Art. 503 — Esame delle parti private

1. Il presidente dispone l’esame delle parti che ne abbiano fatto richiesta o che vi abbiano consentito, secondo il seguente ordine: parte civile, responsabile civile, persona civilmente obbligata per la pena pecuniaria e imputato .

2. L’esame si svolge nei modi previsti dagli articoli 498 e 499 . Ha inizio con le domande del difensore o del pubblico ministero che l’ha chiesto e prosegue con le domande, secondo i casi, del pubblico ministero e dei difensori della parte civile, del responsabile civile, della persona civilmente obbligata per la pena pecuniaria, del coimputato e dell’imputato. Quindi, chi ha iniziato l’esame può rivolgere nuove domande.

3. Fermi i divieti di lettura [ 514 ] e di allegazione [ 515 ], il pubblico ministero e i difensori, per contestare in tutto o in parte il contenuto della deposizione, possono servirsi delle dichiarazioni precedentemente rese dalla parte esaminata e contenute nel fascicolo del pubblico ministero.
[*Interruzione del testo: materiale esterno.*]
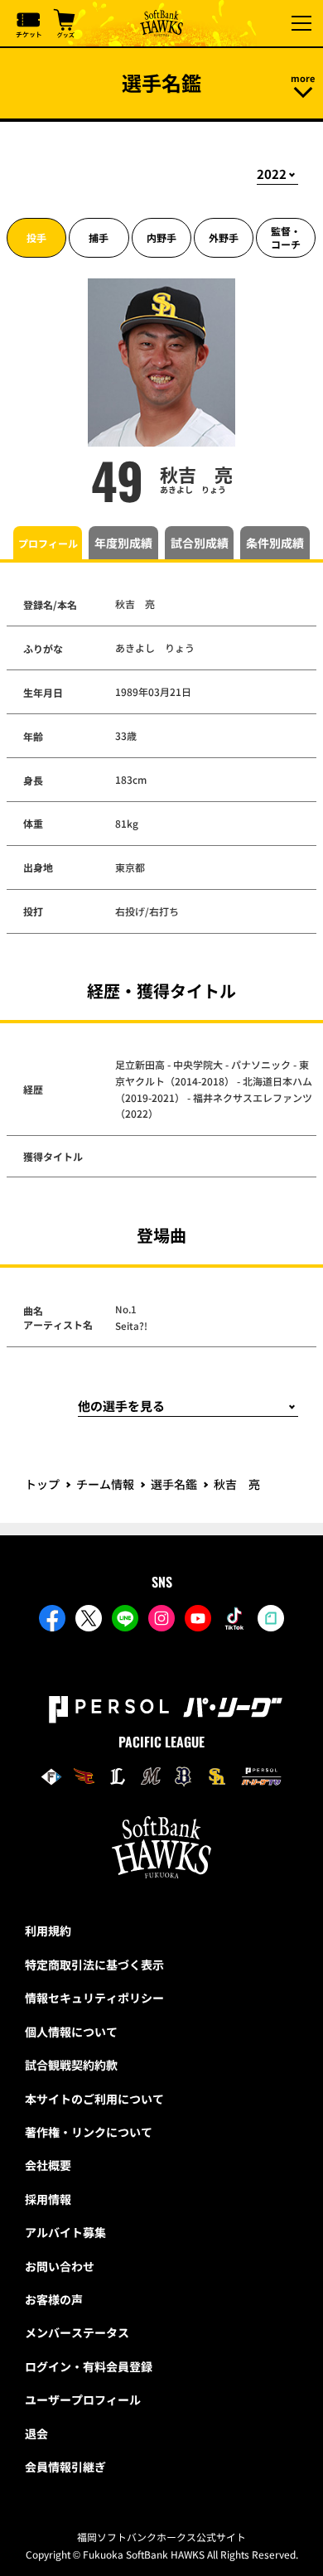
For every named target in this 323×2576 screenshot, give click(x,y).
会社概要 (48, 2165)
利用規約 (48, 1930)
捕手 (98, 237)
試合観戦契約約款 (71, 2064)
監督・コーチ (286, 237)
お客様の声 (54, 2299)
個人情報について (71, 2031)
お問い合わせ (59, 2266)
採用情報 (48, 2199)
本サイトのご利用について (94, 2098)
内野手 (161, 237)
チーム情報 (105, 1484)
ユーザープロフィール (83, 2399)
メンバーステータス (77, 2332)
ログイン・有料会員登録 (88, 2366)
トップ (42, 1484)
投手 (36, 237)
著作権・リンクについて (88, 2132)
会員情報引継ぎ (65, 2466)
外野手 (224, 237)
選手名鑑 (174, 1484)
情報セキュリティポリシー (94, 1997)
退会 (36, 2433)
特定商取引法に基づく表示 (94, 1964)
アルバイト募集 (65, 2232)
Tale facoltà può essere esercitata solo se sui fatti e sulle circostanze da contestare la parte abbia già deposto [ 500 2] .

4. Si applica la disposizione dell’articolo 500 comma 2.

5. Le dichiarazioni alle quali il difensore aveva diritto di assistere assunte dal pubblico ministero o dalla polizia giudiziaria su delega del pubblico ministero [ 350, 351 1 b i s, 370 ] sono acquisite nel fascicolo per il dibattimento [ 431 ], se sono state utilizzate per le contestazioni previste dal comma 3 .

6. La disposizione prevista dal comma 5 si applica anche per le dichiarazioni rese a norma degli articoli 294, 299, comma 3-ter, 391 e 422.

L’eventuale comma dell’articolo ricompreso fra parentesi quadre è stato abrogato.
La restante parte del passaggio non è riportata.